Fear of government is essentially a founding value of the United States, but I agree that people often go too far with it.

> Like this idea of "suing the US government." Who are you suing? The executive branch? Why are you suing them? This is over a law. It's a piece of legislation. The executive branch merely, you know, execute the laws.

Because that's how American constitutional law works. If you believe a federal law to be unconstitutional, you sue "the United States" so the courts can rule on the matter. The Justice Department, part of the executive branch, which for all intents and purposes is the government's legal team, is then tasked with defending the law.

Also, in constitutional law cases it's common for the plaintiffs to not seek monetary damages of any kind, just for the courts to affirm the rights they're asserting and remedy the specific situation that led to the lawsuit.

> Why not sue Congress?

The only time you would really have standing to sue Congress is if it did something to you directly, like you walked into Capitol Hill and one of the security guards roughed you up for no reason. Otherwise, Congress is acting on behalf of the government, and if you don't like acts of Congress you sue the government as a whole.

> Oh wait, why sue Congress when you can simply vote them out of office? Oh wait, why "stop enforcing" the laws when you can, you know, CHANGE the laws?

A couple reasons.

One, as an American citizen, there are at most three members of Congress you vote for: your Representative, and your two Senators. That's three out of 535 members. If you don't live in a state, you have no representation at all. So even if you can energize your neighbors to agree with and vote like you, it's still hard to sway the tide of national lawmaking.

Another reason is that it simply might not be politically possible to seek relief in Congress, because you're suing for a right that's politically unpopular, or for the rights of an unpopular group. Think of all the lawsuits involving flag burning, sodomy, the KKK, and the Westboro Baptist Church.


The interests of the lawmakers are more aligned with corporations with deep pockets than with the general population (at least regarding copyright laws).

Fixing this issue via the legislative process would therefor require realigning lawmakers with their constituents, which could be done possibly by enacting laws which prevent contributions from corporations (which is itself something that lawmakers may disagree with their constituents about) or by a grassroots campaign to basically replace the entire legislative branch with non corrupt law makers.

Both of these paths are slow and difficult, if possible at all. Meanwhile, there is an argument that the law is unconstitutional which means that it could be repealed immediately. We are still completely within the realm of being a citizen.
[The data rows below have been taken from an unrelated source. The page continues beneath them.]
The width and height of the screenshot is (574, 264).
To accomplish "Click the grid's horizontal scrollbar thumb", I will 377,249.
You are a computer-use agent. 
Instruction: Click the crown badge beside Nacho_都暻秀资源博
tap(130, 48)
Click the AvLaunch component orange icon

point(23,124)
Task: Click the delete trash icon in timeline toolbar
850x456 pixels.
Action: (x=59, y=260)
This is the whole point of the checks and balances system.


> Why not educate your fellow citizens on the danger of the laws? Why not change minds? Why not raise money for candidates who will change the laws appropriately?
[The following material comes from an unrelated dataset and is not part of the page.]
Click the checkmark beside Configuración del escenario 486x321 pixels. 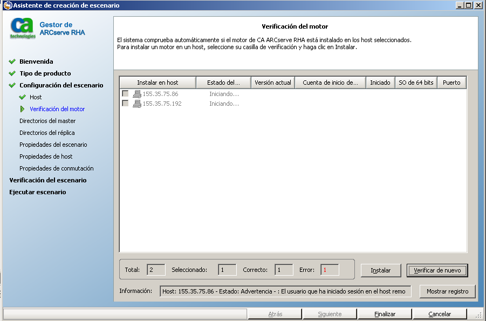click(x=12, y=85)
Because that's incredibly inefficient when compared to taking someone to court. Most people don't care about the things you care about, and they shouldn't have to -- that's what the courts are for. Democracy is a great last resort, but it should only be used when all other options have been exhausted.


> You know, if this happens in schoolyards, we probably call it "bullying." But if a bunch of libertarians do it, it's "principles."

When a bunch of civil rights activists do it, is it still "bullying"?

Similar lawsuits are why Texas and other US states can't enforce their anti-homosexual sodomy laws anymore.


I studied section 1201 thoroughly during law school and I think this post doesn't give a fair characterization of it. The reason this statute exists is because companies were unable to devise protection for copyrighted works that hackers were not able to immediately circumvent. As a result, the government stepped in and created 1201 to make it illegal for someone to circumvent some form of access control that a company used to protect their copyrighted works. The purpose of the statute isn't to destroy <insert Internet activist claimed right> but is to make it much less expensive for a company to protect its products. I don't see anything wrong with that.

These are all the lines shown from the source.